DATASET
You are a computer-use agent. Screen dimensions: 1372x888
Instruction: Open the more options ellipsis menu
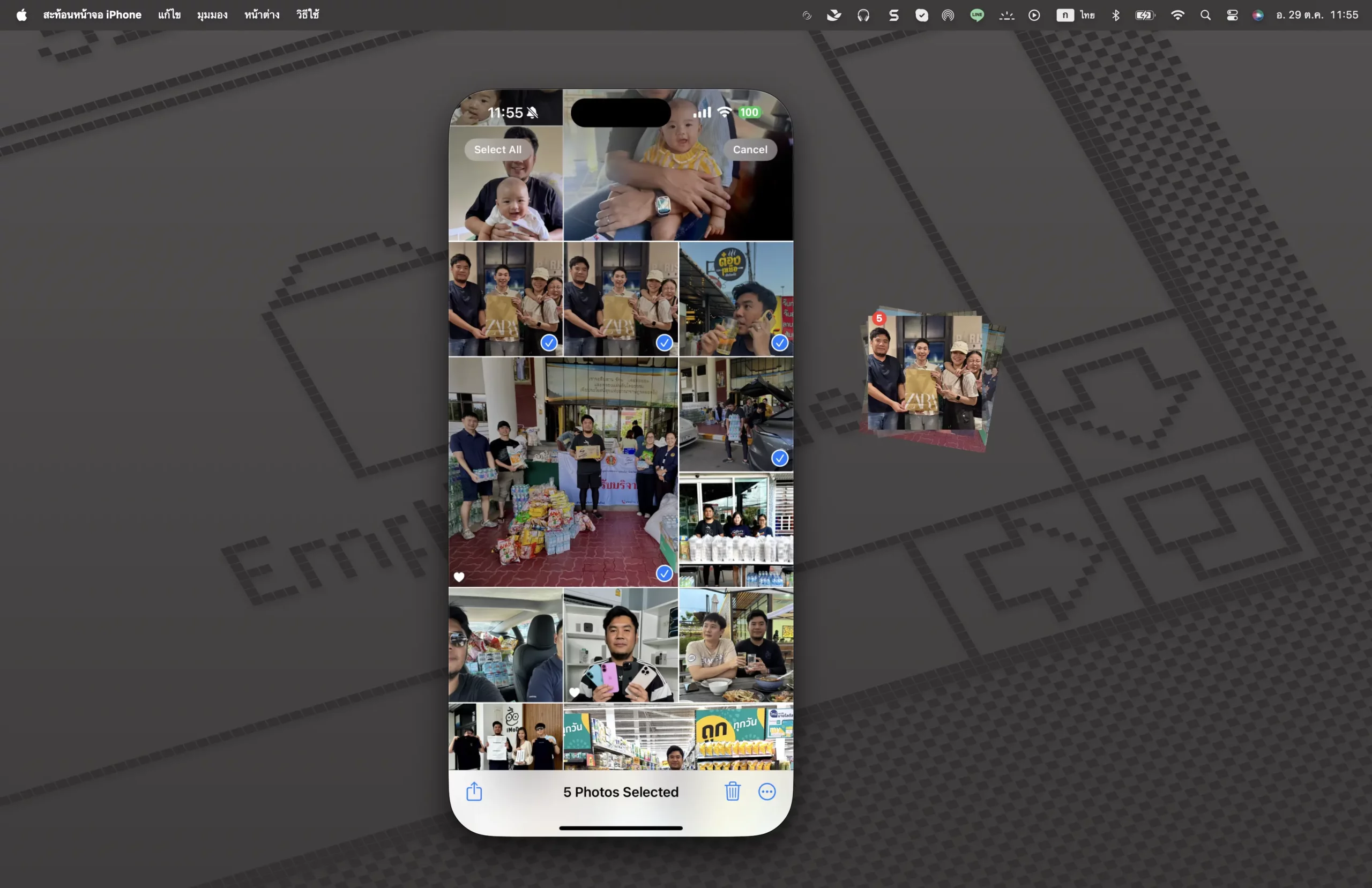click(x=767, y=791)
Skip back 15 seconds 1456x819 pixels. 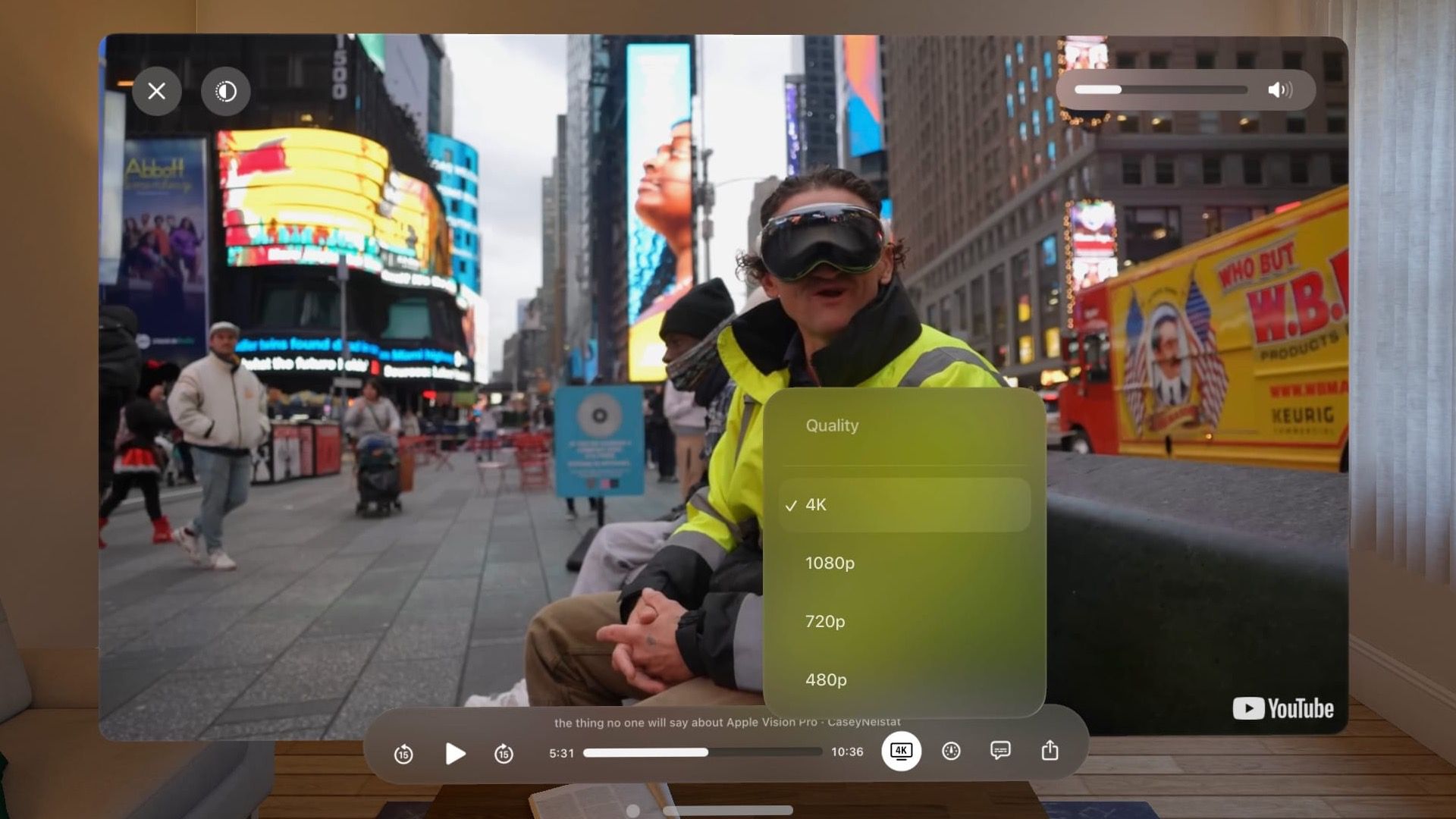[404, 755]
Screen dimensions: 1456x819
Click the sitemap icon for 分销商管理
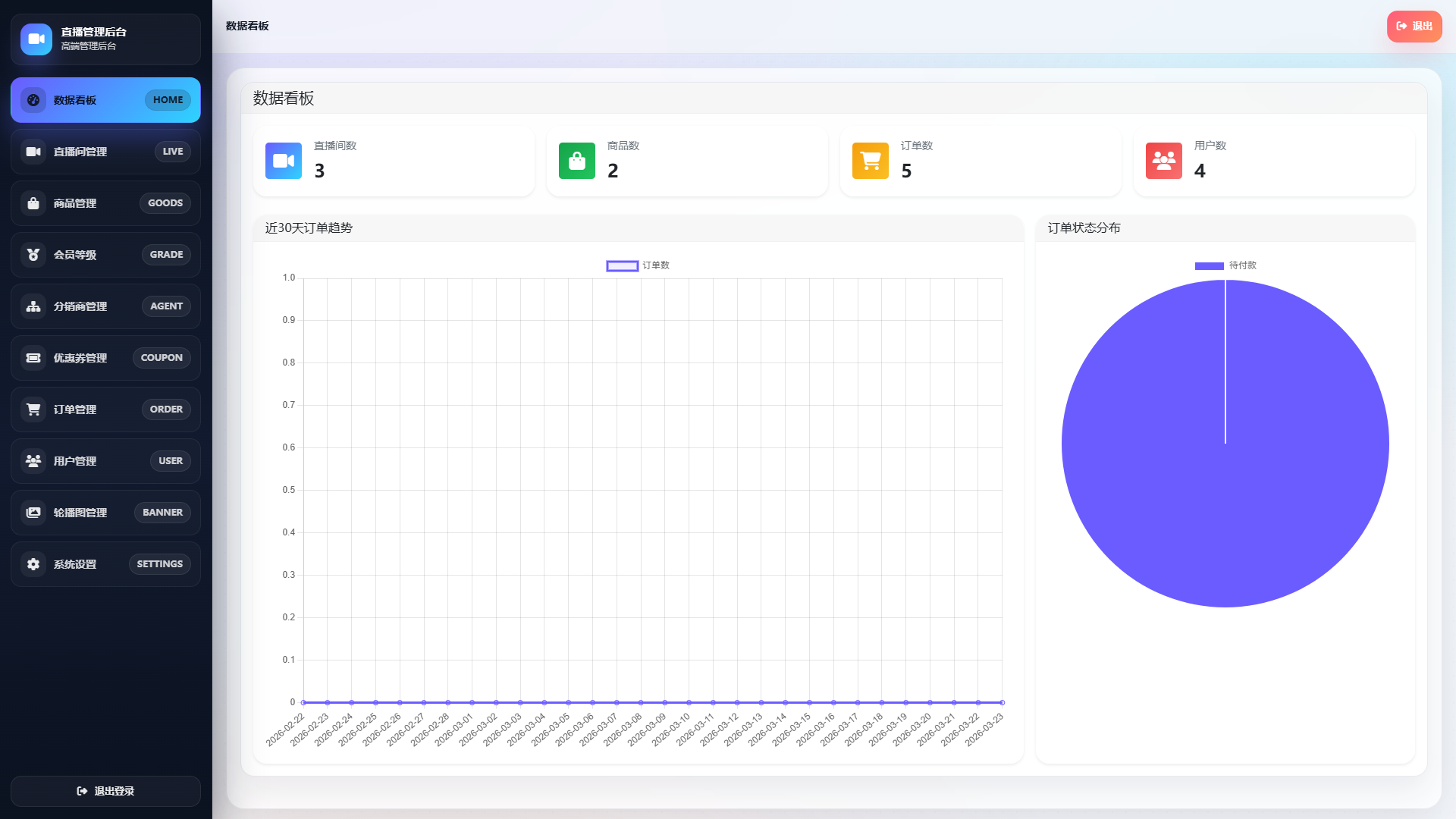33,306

WHAT IS EXPECTED
Determine how many lines of the data contain "Screen" and give nothing but that number.

SOLUTION FOR THIS EXERCISE
2